For me, I don’t have issue with the label “spiritual,” or “spiritualist.” Actually, “Spiritualist,” is also a reference to a specific group of people that reverence the dead, with a quasi-abrahamic cast. They conjure ghosts as their form of expression. I was never that, but I feel I should mention it as it tends to be a specific reference to the term.

The LHP Opens Up the Individual

There is a defining aspect of LHP that is different from the rest. We could call this Diabolism (as defined by Damiano of Black Flame Immersion)… although people have experienced this aspect without the terminology. It is the individual gnosis that is gained from the search for truth.

There have been many a person who had this gnosis, but then succumbed to turning it into a new religion. But up to the point of dogma, there is a balance where truth is expressed. That’s the point of Individual expression where Gnosis reigns and births something new, something unique in the aspirant.

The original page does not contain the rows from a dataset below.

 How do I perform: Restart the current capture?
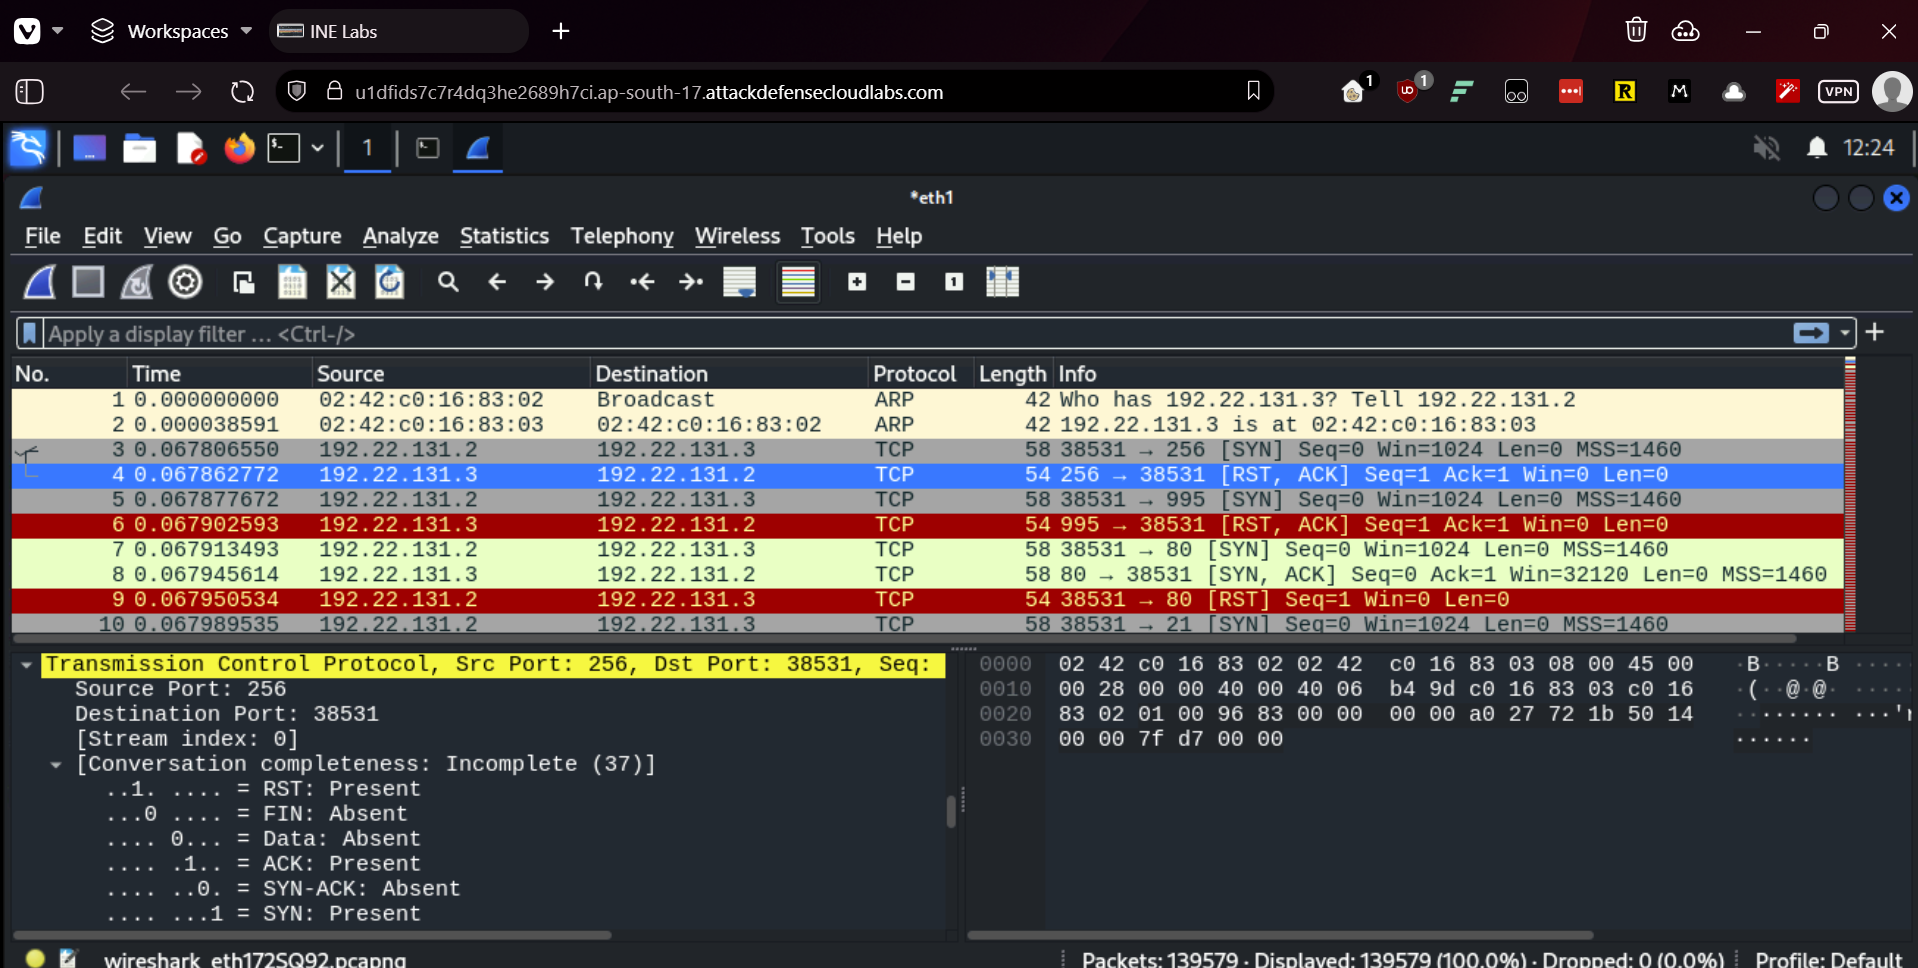(137, 282)
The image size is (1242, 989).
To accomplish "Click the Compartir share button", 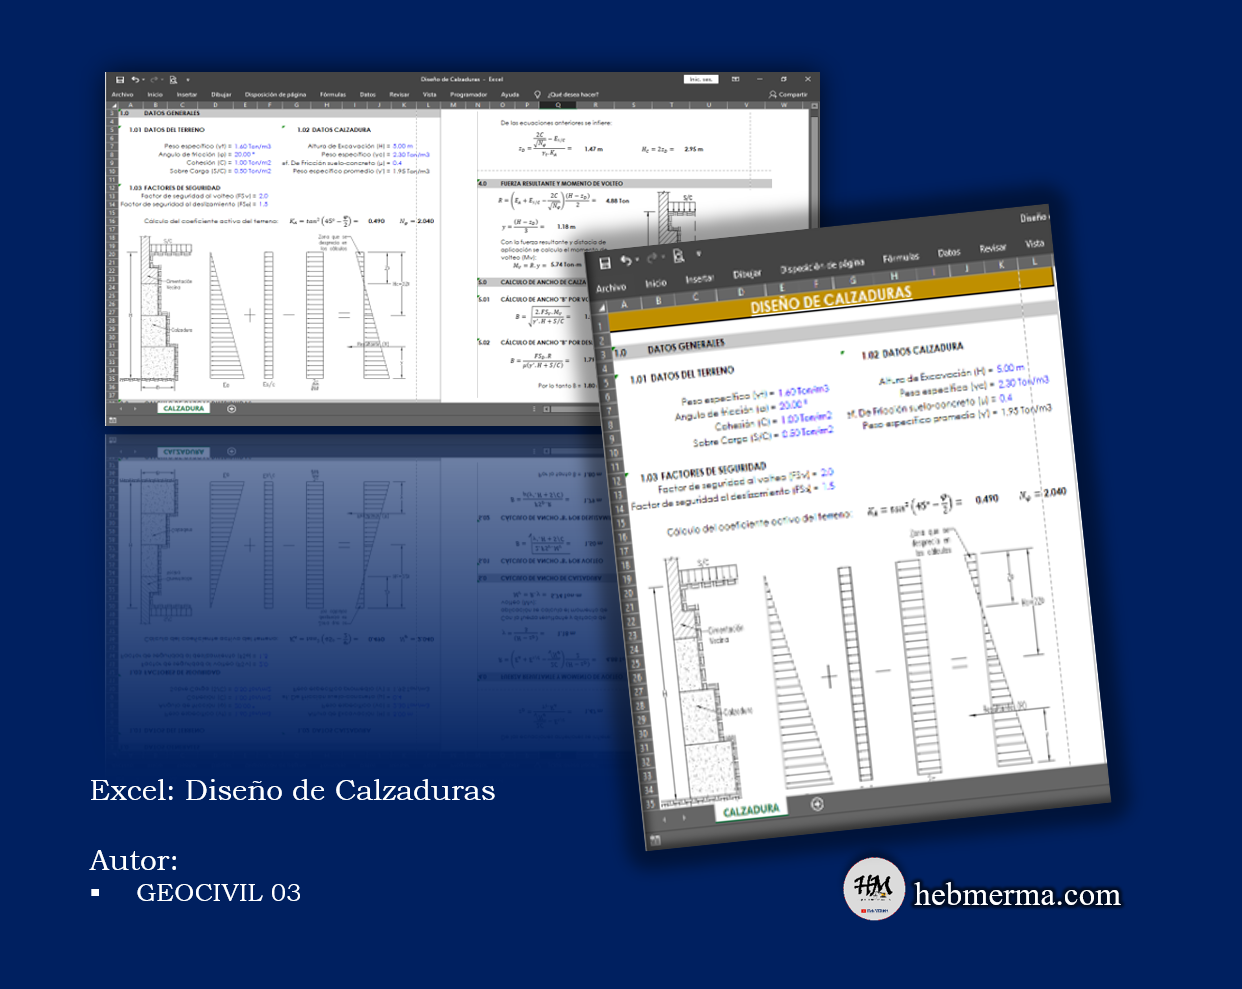I will pyautogui.click(x=788, y=95).
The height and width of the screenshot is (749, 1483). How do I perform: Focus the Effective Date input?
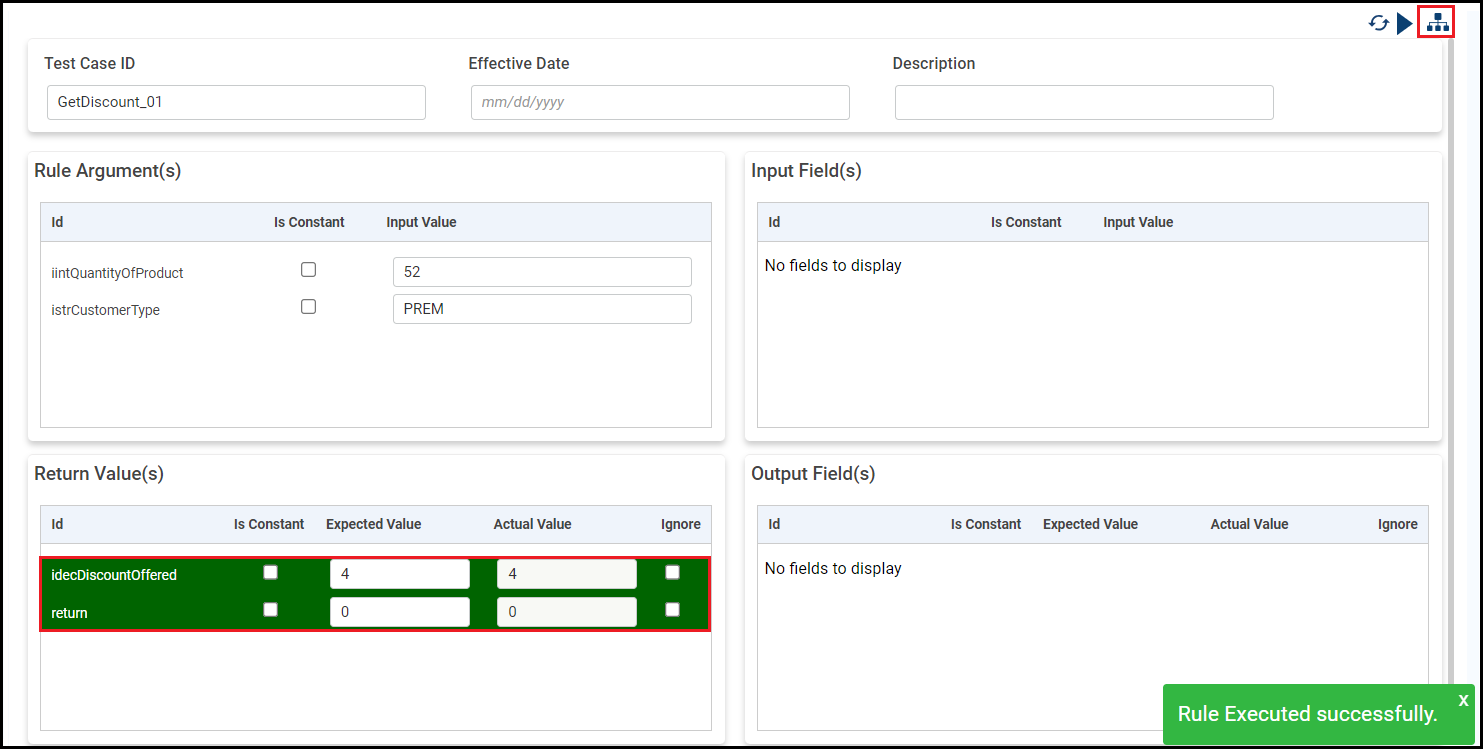(x=660, y=102)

Today the term Left Hand Path is used from everything from political movements to atheistic philosophy. As soon as I adopted the interest, I discovered the emptiness of the words Left Hand Path.

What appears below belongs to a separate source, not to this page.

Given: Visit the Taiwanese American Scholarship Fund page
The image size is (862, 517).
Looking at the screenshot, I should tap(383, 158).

Is the label “spiritual” a valid description? Perhaps. I suppose it depends on who I’m speaking to. If someone at work asks, “do you believe in god? Are you religious?” I would probably tread carefully and say, “well I believe in Liberty, Individuality and personal sovereignty.” “What does that mean,” they may ask, and I would further describe the path as something “spiritual,” but without any dogmatic leader, teacher, or doctrine. It’s a safe hedge to discuss the topic.

Still on my personal search for truth (Gnosis), I have no label by which to call myself… I enjoy the term “Diabolist” as described by Damiano (the host of Black Flame Immersion). He defines the term exactly as the path I’ve described… a search for personal truth, without dogma, without leadership, without doctrine to guide or inforce my thoughts.

I suppose my self description differs depending on the situation. I may at times find myself in the company of a Yoga seeker, or a tantric believer. I don’t mind the company, even if I don’t share their goals, as I can find the common overlap that we are seeking the truth that seems to sprout from the path we’re on.